Beginning with the line that contains "About (676, 173)" in the material below, print each line exactly until the line that contains "[Play] (33, 215)" has been printed, then stop.

=== MATERIALS PROVIDED ===

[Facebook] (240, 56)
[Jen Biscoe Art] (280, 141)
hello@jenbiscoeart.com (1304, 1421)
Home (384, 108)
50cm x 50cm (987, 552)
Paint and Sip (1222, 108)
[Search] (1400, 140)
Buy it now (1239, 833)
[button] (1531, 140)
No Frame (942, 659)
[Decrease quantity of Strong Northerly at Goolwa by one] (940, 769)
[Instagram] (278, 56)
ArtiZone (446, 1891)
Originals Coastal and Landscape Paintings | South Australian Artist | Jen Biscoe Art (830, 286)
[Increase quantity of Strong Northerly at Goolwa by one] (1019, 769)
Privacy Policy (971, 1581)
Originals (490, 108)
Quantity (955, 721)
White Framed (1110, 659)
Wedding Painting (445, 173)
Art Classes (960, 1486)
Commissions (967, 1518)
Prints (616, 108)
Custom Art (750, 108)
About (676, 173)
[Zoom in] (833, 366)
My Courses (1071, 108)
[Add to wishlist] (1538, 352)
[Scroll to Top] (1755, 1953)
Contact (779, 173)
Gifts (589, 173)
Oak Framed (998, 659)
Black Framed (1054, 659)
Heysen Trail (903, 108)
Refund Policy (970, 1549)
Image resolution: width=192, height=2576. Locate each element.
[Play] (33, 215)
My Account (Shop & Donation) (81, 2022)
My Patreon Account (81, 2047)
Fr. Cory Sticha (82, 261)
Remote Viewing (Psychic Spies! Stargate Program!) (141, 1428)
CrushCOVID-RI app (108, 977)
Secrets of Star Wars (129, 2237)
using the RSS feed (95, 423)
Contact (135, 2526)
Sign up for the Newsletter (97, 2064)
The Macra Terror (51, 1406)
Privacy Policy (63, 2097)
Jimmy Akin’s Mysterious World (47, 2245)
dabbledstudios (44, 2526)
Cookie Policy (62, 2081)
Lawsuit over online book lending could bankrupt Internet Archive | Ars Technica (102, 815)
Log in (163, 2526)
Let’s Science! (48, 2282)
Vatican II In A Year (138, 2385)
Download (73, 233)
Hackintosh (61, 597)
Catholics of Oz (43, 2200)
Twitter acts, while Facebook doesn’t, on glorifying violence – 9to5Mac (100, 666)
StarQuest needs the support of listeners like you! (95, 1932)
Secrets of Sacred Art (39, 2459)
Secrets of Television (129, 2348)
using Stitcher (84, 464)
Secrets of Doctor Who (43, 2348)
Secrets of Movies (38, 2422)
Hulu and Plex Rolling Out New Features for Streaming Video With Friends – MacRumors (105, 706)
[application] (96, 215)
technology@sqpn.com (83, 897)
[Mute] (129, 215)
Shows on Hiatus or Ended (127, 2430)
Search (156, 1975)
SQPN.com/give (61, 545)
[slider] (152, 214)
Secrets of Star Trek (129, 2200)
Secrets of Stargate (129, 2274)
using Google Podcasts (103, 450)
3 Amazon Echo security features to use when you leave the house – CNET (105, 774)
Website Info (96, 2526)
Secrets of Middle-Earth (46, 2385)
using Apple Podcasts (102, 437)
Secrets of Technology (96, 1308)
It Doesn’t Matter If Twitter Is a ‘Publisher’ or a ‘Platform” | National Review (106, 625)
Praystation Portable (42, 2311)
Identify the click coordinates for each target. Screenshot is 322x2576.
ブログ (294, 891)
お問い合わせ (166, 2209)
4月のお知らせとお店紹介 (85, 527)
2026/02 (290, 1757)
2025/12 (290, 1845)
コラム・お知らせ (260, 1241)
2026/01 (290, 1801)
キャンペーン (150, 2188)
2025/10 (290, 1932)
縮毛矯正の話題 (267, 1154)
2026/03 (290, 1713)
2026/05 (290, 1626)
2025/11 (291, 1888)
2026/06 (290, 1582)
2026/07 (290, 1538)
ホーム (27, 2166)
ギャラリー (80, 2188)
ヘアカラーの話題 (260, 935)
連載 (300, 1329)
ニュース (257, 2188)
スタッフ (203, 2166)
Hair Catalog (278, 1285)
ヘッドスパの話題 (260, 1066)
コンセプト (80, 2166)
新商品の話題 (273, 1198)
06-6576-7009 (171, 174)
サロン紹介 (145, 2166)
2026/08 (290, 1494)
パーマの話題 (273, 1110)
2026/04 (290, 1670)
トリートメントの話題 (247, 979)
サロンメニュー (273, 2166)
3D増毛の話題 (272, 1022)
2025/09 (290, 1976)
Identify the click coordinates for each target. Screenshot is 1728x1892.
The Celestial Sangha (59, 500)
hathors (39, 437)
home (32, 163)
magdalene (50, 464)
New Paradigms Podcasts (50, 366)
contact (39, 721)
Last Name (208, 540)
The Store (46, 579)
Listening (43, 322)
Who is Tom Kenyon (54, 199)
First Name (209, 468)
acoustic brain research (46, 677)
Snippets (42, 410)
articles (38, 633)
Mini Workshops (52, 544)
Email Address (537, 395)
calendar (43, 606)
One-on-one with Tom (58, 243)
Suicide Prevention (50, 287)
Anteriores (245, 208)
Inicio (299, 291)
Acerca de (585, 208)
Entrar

===

> _RESPONSE TO THE TASK_:
About (676, 173)
[Zoom in] (833, 366)
My Courses (1071, 108)
[Add to wishlist] (1538, 352)
[Scroll to Top] (1755, 1953)
Contact (779, 173)
Gifts (589, 173)
Oak Framed (998, 659)
Black Framed (1054, 659)
Heysen Trail (903, 108)
Refund Policy (970, 1549)
Image resolution: width=192, height=2576. Locate each element.
[Play] (33, 215)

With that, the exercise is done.